_SET TASK_.
In the patch text below, what will the gvec form be needed for?

_TEXT PROVIDED_.
The gvec form will be needed for implementing SVE2.

Tested-by: Alex Bennée <alex.bennee@linaro.org>
Reviewed-by: Alex Bennée <alex.bennee@linaro.org>
Signed-off-by: Richard Henderson <richard.henderson@linaro.org>
---
 target/arm/helper.h        |  4 +---
 target/arm/neon_helper.c   | 30 ------------------------------
 target/arm/translate-a64.c | 28 +++-------------------------
 target/arm/translate.c     | 16 ++--------------
 target/arm/vec_helper.c    | 33 +++++++++++++++++++++++++++++++++
 5 files changed, 39 insertions(+), 72 deletions(-)

diff --git a/target/arm/helper.h b/target/arm/helper.h
index 82450a3f96..4352fae3db 100644
--- a/target/arm/helper.h
+++ b/target/arm/helper.h
@@ -562,9 +562,6 @@ DEF_HELPER_FLAGS_3(crc32, TCG_CALL_NO_RWG_SE, i32, i32, i32, i32)
 DEF_HELPER_FLAGS_3(crc32c, TCG_CALL_NO_RWG_SE, i32, i32, i32, i32)
 DEF_HELPER_2(dc_zva, void, env, i64)
 
-DEF_HELPER_FLAGS_2(neon_pmull_64_lo, TCG_CALL_NO_RWG_SE, i64, i64, i64)
-DEF_HELPER_FLAGS_2(neon_pmull_64_hi, TCG_CALL_NO_RWG_SE, i64, i64, i64)
-
 DEF_HELPER_FLAGS_5(gvec_qrdmlah_s16, TCG_CALL_NO_RWG,
                    void, ptr, ptr, ptr, ptr, i32)
 DEF_HELPER_FLAGS_5(gvec_qrdmlsh_s16, TCG_CALL_NO_RWG,
@@ -696,6 +693,7 @@ DEF_HELPER_FLAGS_4(gvec_ushl_b, TCG_CALL_NO_RWG, void, ptr, ptr, ptr, i32)
 DEF_HELPER_FLAGS_4(gvec_ushl_h, TCG_CALL_NO_RWG, void, ptr, ptr, ptr, i32)
 
 DEF_HELPER_FLAGS_4(gvec_pmul_b, TCG_CALL_NO_RWG, void, ptr, ptr, ptr, i32)
+DEF_HELPER_FLAGS_4(gvec_pmull_q, TCG_CALL_NO_RWG, void, ptr, ptr, ptr, i32)
 
 #ifdef TARGET_AARCH64
 #include "helper-a64.h"
diff --git a/target/arm/neon_helper.c b/target/arm/neon_helper.c
index 9e7a9a1ac5..6a107da0e1 100644
--- a/target/arm/neon_helper.c
+++ b/target/arm/neon_helper.c
@@ -2152,33 +2152,3 @@ void HELPER(neon_zip16)(void *vd, void *vm)
     rm[0] = m0;
     rd[0] = d0;
 }
-
-/* Helper function for 64 bit polynomial multiply case:
- * perform PolynomialMult(op1, op2) and return either the top or
- * bottom half of the 128 bit result.
- */
-uint64_t HELPER(neon_pmull_64_lo)(uint64_t op1, uint64_t op2)

_INFORMATION PROVIDED_.
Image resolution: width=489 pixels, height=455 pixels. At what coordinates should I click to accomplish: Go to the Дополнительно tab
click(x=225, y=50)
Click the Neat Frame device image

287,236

_CORRECT ANSWER_.
Implementing SVE2.